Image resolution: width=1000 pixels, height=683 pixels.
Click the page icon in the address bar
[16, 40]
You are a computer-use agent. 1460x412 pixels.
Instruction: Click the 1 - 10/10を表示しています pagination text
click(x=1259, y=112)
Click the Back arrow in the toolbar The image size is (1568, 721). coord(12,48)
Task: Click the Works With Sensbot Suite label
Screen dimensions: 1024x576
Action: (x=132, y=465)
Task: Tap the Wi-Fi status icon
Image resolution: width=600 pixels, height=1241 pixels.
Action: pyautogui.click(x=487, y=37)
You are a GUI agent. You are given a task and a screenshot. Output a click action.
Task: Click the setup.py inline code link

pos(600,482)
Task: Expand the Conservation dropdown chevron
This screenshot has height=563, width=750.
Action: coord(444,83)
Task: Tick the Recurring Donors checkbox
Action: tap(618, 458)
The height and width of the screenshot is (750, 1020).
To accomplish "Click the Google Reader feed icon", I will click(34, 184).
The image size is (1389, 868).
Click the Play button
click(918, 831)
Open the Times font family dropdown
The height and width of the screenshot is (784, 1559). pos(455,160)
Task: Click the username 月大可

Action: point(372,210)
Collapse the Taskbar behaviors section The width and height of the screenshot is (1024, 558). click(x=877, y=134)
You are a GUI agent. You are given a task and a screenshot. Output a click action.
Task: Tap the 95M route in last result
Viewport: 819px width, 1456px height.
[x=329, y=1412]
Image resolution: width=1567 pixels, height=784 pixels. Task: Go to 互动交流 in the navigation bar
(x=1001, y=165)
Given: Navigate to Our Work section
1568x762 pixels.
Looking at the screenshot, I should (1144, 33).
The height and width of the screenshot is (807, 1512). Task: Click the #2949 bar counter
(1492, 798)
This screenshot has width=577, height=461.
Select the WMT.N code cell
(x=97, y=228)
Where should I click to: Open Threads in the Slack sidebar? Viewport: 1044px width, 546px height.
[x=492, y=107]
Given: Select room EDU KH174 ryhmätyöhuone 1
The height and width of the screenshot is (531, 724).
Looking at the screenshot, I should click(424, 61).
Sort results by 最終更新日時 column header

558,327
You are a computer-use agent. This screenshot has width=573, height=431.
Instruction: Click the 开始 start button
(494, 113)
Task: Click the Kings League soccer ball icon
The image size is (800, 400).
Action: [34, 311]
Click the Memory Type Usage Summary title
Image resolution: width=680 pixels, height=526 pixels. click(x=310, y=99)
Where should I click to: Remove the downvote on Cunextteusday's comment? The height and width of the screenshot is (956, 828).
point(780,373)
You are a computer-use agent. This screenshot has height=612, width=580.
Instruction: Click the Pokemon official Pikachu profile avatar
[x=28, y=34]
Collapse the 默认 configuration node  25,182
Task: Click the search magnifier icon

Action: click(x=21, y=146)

━━━━━━

● **Instructions to follow**
Give the count of lines in the data above that hold the string "section", with no additional words.

● **Solution to this task**
2